## Required work
Return the entire listing exactly, leaving nothing out.

## Dataset content
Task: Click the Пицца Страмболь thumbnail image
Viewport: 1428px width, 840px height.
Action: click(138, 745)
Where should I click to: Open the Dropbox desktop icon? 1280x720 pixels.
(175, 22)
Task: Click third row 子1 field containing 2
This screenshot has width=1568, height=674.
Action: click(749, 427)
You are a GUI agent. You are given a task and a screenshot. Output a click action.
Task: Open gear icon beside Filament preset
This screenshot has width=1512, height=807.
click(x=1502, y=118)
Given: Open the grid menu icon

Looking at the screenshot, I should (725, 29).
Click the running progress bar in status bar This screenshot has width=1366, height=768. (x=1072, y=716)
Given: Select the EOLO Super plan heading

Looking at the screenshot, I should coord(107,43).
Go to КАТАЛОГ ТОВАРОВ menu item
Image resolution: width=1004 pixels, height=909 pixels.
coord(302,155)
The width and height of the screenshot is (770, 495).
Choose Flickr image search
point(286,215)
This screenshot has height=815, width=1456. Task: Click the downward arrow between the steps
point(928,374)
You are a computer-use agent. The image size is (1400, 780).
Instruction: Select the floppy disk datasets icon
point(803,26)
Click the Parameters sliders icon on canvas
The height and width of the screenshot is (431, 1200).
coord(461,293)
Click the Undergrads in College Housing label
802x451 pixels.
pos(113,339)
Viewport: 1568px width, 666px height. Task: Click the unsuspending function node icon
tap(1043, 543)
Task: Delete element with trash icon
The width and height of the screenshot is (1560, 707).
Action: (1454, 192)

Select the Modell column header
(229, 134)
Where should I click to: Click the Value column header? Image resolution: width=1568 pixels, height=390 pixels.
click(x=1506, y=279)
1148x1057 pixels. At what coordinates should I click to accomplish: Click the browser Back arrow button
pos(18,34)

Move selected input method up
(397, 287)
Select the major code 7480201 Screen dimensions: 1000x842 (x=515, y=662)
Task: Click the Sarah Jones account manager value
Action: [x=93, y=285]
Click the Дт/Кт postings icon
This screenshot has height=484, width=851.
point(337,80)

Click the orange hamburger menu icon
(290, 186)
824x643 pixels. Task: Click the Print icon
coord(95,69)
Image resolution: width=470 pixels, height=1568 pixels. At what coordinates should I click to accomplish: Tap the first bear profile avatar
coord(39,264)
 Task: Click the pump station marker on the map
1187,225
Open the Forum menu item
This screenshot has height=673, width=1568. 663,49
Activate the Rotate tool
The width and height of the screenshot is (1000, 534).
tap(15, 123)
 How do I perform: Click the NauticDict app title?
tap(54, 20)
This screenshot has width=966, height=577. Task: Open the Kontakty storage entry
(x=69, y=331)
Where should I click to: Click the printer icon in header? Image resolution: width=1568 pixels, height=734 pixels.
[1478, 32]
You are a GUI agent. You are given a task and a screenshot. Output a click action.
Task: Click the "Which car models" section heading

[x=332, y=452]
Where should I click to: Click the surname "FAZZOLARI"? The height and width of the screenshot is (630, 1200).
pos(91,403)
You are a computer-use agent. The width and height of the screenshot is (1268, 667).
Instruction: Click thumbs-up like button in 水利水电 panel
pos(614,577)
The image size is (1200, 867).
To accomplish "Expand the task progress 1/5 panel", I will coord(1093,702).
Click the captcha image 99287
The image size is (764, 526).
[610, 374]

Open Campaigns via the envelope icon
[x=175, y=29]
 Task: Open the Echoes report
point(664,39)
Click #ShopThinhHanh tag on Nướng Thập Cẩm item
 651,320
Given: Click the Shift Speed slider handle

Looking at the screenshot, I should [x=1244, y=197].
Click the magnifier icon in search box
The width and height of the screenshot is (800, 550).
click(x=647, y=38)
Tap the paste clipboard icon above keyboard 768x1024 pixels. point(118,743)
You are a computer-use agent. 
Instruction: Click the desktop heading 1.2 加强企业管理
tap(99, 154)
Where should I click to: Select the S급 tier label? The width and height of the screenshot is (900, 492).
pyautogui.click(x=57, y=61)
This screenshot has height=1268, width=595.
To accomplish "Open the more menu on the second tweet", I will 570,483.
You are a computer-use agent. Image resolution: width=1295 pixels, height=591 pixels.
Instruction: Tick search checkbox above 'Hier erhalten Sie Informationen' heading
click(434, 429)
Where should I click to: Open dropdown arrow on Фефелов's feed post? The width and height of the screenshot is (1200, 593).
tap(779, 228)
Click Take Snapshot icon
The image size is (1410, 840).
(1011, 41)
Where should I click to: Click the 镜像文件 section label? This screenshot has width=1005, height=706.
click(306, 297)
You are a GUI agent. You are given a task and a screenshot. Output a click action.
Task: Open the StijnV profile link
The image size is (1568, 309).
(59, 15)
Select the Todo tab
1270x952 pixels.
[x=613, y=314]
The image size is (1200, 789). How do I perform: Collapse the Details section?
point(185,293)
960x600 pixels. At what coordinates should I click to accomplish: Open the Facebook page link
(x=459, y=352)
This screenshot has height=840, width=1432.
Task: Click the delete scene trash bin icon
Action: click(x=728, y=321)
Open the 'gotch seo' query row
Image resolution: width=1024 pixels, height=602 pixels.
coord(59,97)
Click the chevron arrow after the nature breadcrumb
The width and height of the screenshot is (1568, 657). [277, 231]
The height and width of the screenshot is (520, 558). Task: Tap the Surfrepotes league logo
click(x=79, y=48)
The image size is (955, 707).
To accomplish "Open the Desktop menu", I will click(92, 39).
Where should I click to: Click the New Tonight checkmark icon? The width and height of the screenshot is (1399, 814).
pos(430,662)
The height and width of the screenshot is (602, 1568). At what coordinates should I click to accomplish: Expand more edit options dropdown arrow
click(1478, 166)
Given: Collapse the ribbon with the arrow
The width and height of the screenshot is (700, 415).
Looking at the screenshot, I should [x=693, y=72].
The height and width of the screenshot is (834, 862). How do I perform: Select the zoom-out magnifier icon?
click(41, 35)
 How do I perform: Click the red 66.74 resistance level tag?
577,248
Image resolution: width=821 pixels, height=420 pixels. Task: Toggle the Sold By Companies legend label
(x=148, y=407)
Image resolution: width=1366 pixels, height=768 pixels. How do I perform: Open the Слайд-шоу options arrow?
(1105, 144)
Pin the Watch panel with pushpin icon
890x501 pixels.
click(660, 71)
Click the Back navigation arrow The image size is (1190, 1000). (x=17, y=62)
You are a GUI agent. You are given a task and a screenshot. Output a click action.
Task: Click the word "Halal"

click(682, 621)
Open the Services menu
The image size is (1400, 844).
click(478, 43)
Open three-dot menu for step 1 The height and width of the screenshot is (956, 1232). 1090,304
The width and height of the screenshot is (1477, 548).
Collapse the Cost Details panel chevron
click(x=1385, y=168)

## Exercise answer
Task: Click the Пицца Страмболь thumbnail image
Viewport: 1428px width, 840px height.
Action: click(138, 745)
Where should I click to: Open the Dropbox desktop icon? 1280x720 pixels.
(175, 22)
Task: Click third row 子1 field containing 2
This screenshot has width=1568, height=674.
Action: click(749, 427)
You are a GUI agent. You are given a task and a screenshot. Output a click action.
Task: Open gear icon beside Filament preset
This screenshot has width=1512, height=807.
click(x=1502, y=118)
Given: Open the grid menu icon

Looking at the screenshot, I should (725, 29).
Click the running progress bar in status bar This screenshot has width=1366, height=768. (x=1072, y=716)
Given: Select the EOLO Super plan heading

Looking at the screenshot, I should coord(107,43).
Go to КАТАЛОГ ТОВАРОВ menu item
Image resolution: width=1004 pixels, height=909 pixels.
coord(302,155)
The width and height of the screenshot is (770, 495).
Choose Flickr image search
point(286,215)
This screenshot has height=815, width=1456. Task: Click the downward arrow between the steps
point(928,374)
You are a computer-use agent. The image size is (1400, 780).
Instruction: Select the floppy disk datasets icon
point(803,26)
Click the Parameters sliders icon on canvas
The height and width of the screenshot is (431, 1200).
coord(461,293)
Click the Undergrads in College Housing label
802x451 pixels.
pos(113,339)
Viewport: 1568px width, 666px height. Task: Click the unsuspending function node icon
tap(1043, 543)
Task: Delete element with trash icon
The width and height of the screenshot is (1560, 707).
Action: (1454, 192)

Select the Modell column header
(229, 134)
Where should I click to: Click the Value column header? Image resolution: width=1568 pixels, height=390 pixels.
click(x=1506, y=279)
1148x1057 pixels. At what coordinates should I click to accomplish: Click the browser Back arrow button
pos(18,34)

Move selected input method up
(397, 287)
Select the major code 7480201 Screen dimensions: 1000x842 (x=515, y=662)
Task: Click the Sarah Jones account manager value
Action: [x=93, y=285]
Click the Дт/Кт postings icon
This screenshot has height=484, width=851.
point(337,80)

Click the orange hamburger menu icon
(290, 186)
824x643 pixels. Task: Click the Print icon
coord(95,69)
Image resolution: width=470 pixels, height=1568 pixels. At what coordinates should I click to accomplish: Tap the first bear profile avatar
coord(39,264)
 Task: Click the pump station marker on the map
1187,225
Open the Forum menu item
This screenshot has height=673, width=1568. 663,49
Activate the Rotate tool
The width and height of the screenshot is (1000, 534).
tap(15, 123)
 How do I perform: Click the NauticDict app title?
tap(54, 20)
This screenshot has width=966, height=577. Task: Open the Kontakty storage entry
(x=69, y=331)
Where should I click to: Click the printer icon in header? Image resolution: width=1568 pixels, height=734 pixels.
[1478, 32]
You are a GUI agent. You are given a task and a screenshot. Output a click action.
Task: Click the "Which car models" section heading

[x=332, y=452]
Where should I click to: Click the surname "FAZZOLARI"? The height and width of the screenshot is (630, 1200).
pos(91,403)
You are a computer-use agent. The width and height of the screenshot is (1268, 667).
Instruction: Click thumbs-up like button in 水利水电 panel
pos(614,577)
The image size is (1200, 867).
To accomplish "Expand the task progress 1/5 panel", I will coord(1093,702).
Click the captcha image 99287
The image size is (764, 526).
[610, 374]

Open Campaigns via the envelope icon
[x=175, y=29]
 Task: Open the Echoes report
point(664,39)
Click #ShopThinhHanh tag on Nướng Thập Cẩm item
 651,320
Given: Click the Shift Speed slider handle

Looking at the screenshot, I should [x=1244, y=197].
Click the magnifier icon in search box
The width and height of the screenshot is (800, 550).
click(x=647, y=38)
Tap the paste clipboard icon above keyboard 768x1024 pixels. point(118,743)
You are a computer-use agent. 
Instruction: Click the desktop heading 1.2 加强企业管理
tap(99, 154)
Where should I click to: Select the S급 tier label? The width and height of the screenshot is (900, 492).
pyautogui.click(x=57, y=61)
This screenshot has height=1268, width=595.
To accomplish "Open the more menu on the second tweet", I will 570,483.
You are a computer-use agent. Image resolution: width=1295 pixels, height=591 pixels.
Instruction: Tick search checkbox above 'Hier erhalten Sie Informationen' heading
click(434, 429)
Where should I click to: Open dropdown arrow on Фефелов's feed post? The width and height of the screenshot is (1200, 593).
tap(779, 228)
Click Take Snapshot icon
The image size is (1410, 840).
(1011, 41)
Where should I click to: Click the 镜像文件 section label? This screenshot has width=1005, height=706.
click(306, 297)
You are a GUI agent. You are given a task and a screenshot. Output a click action.
Task: Open the StijnV profile link
The image size is (1568, 309).
(59, 15)
Select the Todo tab
1270x952 pixels.
[x=613, y=314]
The image size is (1200, 789). How do I perform: Collapse the Details section?
point(185,293)
960x600 pixels. At what coordinates should I click to accomplish: Open the Facebook page link
(x=459, y=352)
This screenshot has height=840, width=1432.
Task: Click the delete scene trash bin icon
Action: click(x=728, y=321)
Open the 'gotch seo' query row
Image resolution: width=1024 pixels, height=602 pixels.
coord(59,97)
Click the chevron arrow after the nature breadcrumb
The width and height of the screenshot is (1568, 657). [277, 231]
The height and width of the screenshot is (520, 558). Task: Tap the Surfrepotes league logo
click(x=79, y=48)
The image size is (955, 707).
To accomplish "Open the Desktop menu", I will click(92, 39).
Where should I click to: Click the New Tonight checkmark icon? The width and height of the screenshot is (1399, 814).
pos(430,662)
The height and width of the screenshot is (602, 1568). At what coordinates should I click to accomplish: Expand more edit options dropdown arrow
click(1478, 166)
Given: Collapse the ribbon with the arrow
The width and height of the screenshot is (700, 415).
Looking at the screenshot, I should [x=693, y=72].
The height and width of the screenshot is (834, 862). How do I perform: Select the zoom-out magnifier icon?
click(41, 35)
 How do I perform: Click the red 66.74 resistance level tag?
577,248
Image resolution: width=821 pixels, height=420 pixels. Task: Toggle the Sold By Companies legend label
(x=148, y=407)
Image resolution: width=1366 pixels, height=768 pixels. How do I perform: Open the Слайд-шоу options arrow?
(1105, 144)
Pin the Watch panel with pushpin icon
890x501 pixels.
click(660, 71)
Click the Back navigation arrow The image size is (1190, 1000). (x=17, y=62)
You are a GUI agent. You are given a task and a screenshot. Output a click action.
Task: Click the word "Halal"

click(682, 621)
Open the Services menu
The image size is (1400, 844).
click(478, 43)
Open three-dot menu for step 1 The height and width of the screenshot is (956, 1232). 1090,304
The width and height of the screenshot is (1477, 548).
Collapse the Cost Details panel chevron
click(x=1385, y=168)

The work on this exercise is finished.